Queste mie affermazioni, che potrebbero essere da alcuni ritenute come molto "sociologiche" e poco "giuridiche", sono estremizzate e anche provocatorie, nel senso che ho voluto in questo modo porre sul tavolo alcune tra le più controverse questioni cui si trova di fronte il legislatore (sia a livello nazionale che a livello comunitario) che deve disciplinare questi fenomeni, o metter mano ad una riforma di norme già esistenti, la cui illustrazione farà l’oggetto di miei prossimi interventi .

"Il fenomeno più straordinario è la propria esistenza:
l’uomo è il segreto più grande per se stesso"
Novalis

Alberto Monari

1
Utili spunti per la redazione di questo articolo introduttivo sono stati tratti dagli scritti di Mario Palmaro (Istituto di Filosofia del Diritto dell’Università degli Studi di Milano) e di Mario Alessandro Cattaneo (Professore Ordinario di Filosofia del Diritto nella stessa Università), apparsi nella sezione "Bioetica e Diritto" del sito http://www.bioetica-vssp.it

2
La parola "bioetica" fu "inventata" dall’oncologo Van Rensselaer Potter nel 1970

3
La politica è, per definizione in questa delicata materia, il "buon governo della città", la promozione del bene comune, la tutela degli interessi di tutti i cittadini e, prima ancora, la difesa organica dei diritti fondamentali.

4
Un embrione, un anziano, un malato in coma non possono difendersi da soli. Deve intervenire la legge statale a tutelarli.

5
Lett."finzione giuridica": oggi il termine viene utilizzato per indicare entità di creazione legislativa sprovviste di consistenza reale e prenormativa (es. le persone giuridiche).

6
Un grande Paese come gli Stati Uniti si è arrovellato a lungo intorno a un quesito che oggi ci pare sorprendentemente banale: i negri hanno gli stessi diritti dei bianchi? Il 6 marzo del 1857 la Corte suprema emise una sentenza secondo cui "i negri, a norma delle leggi civili, non sono persone". Ci vollero undici anni perché, con l’introduzione del 14° emendamento alla Costituzione, quella decisione vergognosa venisse cancellata.

7
Approvata dall’Assemblea Generale delle Nazioni Unite il 10 dicembre 1948. La Dichiarazione non costituisce uno strumento giuridico in senso stretto non essendo stata approvata sotto forma di Trattato, ma detta una serie di regole, rivolte agli Stati, di notevole valore politico.

8
Fonte "Il Sole 24 ore – 12 gennaio 2002, pag. 15.

9
Fivet (Fecondation in vitro and embryo transfer).
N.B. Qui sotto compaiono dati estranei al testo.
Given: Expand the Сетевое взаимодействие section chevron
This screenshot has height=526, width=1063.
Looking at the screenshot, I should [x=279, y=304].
E’ certo oltre ogni dubbio che in ogni ciclo di Fivet vengono scientemente sacrificati decine e decine di embrioni, il cui impianto è reso altamente difficile proprio dall’artificiosità del processo. I tecnici anzi usano molti embrioni proprio in base a calcoli probabilistici e all’effetto combinato che i deboli segnali ormonali di ciascuno potrebbero produrre sul corpo della donna. Questo tema, ancorché subordinatamente al riconoscimento di un qualche valore al nascituro, rappresenta un ostacolo rilevante alla liceità anche giuridica della Fivet, in ogni sua forma.

10
La fecondazione artificiale eterologa è praticata utilizzando il seme o l’ovulo di un soggetto estraneo alla coppia. Essa solleva molteplici problemi in quanto crea una discrasia tra paternità biologica e paternità naturale.

11
La fecondazione artificiale omologa è quella effettuata utilizzando il seme e gli ovuli dei soggetti appartenenti alla coppia. Essa è praticabile con vari sistemi e non ha provocato problemi di compatibilità con il nostro ordinamento civile.